**Task goal:**
Count the lines of the records that contain the string "Expand", matching case exactly. Reply with the number only.

(Stored records)
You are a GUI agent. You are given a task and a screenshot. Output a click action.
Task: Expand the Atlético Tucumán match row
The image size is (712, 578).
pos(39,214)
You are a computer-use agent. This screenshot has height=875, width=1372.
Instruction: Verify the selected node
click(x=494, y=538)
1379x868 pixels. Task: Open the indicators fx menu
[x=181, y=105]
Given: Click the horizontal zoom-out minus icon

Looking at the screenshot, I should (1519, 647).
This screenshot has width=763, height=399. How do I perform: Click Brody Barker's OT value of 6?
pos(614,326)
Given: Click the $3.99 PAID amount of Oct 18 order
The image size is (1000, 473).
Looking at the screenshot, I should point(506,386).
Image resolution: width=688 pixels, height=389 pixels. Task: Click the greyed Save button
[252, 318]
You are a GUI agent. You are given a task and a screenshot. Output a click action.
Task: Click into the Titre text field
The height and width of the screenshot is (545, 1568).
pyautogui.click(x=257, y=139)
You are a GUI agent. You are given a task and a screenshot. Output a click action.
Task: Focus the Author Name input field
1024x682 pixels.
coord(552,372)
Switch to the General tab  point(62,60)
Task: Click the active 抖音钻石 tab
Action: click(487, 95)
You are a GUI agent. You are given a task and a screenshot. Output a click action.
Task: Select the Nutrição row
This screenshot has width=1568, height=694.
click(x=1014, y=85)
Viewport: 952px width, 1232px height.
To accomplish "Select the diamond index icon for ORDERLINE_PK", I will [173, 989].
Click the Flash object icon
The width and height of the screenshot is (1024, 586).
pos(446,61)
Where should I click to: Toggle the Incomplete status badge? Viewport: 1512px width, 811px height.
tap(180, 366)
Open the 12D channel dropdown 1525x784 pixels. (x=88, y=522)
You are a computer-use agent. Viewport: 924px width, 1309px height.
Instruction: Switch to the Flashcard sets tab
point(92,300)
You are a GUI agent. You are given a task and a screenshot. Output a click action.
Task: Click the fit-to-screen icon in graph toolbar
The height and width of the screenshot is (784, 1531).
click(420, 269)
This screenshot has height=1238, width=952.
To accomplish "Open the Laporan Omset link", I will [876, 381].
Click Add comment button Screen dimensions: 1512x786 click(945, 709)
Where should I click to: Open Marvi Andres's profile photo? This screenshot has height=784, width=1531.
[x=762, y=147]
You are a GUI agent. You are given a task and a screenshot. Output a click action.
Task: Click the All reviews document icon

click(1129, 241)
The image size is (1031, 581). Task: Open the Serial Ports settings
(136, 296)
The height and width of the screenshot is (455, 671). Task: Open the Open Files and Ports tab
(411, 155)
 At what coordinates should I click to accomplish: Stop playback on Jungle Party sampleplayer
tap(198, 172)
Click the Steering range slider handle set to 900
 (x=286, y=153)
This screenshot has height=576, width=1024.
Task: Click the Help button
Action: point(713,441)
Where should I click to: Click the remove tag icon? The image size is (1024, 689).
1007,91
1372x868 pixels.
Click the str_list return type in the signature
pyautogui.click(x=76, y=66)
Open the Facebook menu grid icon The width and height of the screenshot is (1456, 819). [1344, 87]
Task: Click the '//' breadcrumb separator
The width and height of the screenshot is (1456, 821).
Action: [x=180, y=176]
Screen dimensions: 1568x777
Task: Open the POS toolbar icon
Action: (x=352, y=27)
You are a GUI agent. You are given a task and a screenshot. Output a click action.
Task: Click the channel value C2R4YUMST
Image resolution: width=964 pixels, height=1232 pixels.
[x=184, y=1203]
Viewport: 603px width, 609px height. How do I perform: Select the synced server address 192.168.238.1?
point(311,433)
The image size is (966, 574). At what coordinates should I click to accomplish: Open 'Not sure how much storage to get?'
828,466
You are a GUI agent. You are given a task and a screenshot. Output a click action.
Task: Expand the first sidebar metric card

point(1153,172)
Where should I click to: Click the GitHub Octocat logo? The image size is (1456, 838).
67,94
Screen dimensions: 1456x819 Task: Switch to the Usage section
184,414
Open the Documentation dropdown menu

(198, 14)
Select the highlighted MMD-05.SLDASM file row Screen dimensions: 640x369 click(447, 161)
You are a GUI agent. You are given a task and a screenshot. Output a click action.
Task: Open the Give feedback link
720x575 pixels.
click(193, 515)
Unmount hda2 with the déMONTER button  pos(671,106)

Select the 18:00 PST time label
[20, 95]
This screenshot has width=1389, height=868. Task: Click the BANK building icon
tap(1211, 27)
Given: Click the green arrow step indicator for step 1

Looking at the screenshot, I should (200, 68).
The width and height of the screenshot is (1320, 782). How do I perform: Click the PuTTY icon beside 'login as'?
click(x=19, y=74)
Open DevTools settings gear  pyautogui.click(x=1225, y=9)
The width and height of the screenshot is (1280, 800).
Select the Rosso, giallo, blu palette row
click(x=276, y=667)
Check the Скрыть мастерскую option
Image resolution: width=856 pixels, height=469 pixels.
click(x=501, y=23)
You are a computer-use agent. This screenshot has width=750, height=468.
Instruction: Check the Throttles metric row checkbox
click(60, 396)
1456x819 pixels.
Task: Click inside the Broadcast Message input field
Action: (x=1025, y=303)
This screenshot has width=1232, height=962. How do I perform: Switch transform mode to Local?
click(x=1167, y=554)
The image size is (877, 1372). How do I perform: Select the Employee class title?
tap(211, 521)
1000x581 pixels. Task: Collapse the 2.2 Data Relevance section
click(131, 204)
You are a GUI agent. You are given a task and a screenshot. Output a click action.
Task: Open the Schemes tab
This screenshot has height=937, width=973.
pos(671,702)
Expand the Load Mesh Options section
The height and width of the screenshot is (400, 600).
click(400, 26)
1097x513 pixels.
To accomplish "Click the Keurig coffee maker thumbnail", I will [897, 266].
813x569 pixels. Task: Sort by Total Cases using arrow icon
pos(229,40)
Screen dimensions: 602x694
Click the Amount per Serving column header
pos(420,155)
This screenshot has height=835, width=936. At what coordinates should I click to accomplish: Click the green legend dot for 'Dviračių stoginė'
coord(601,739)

**Response below:**
3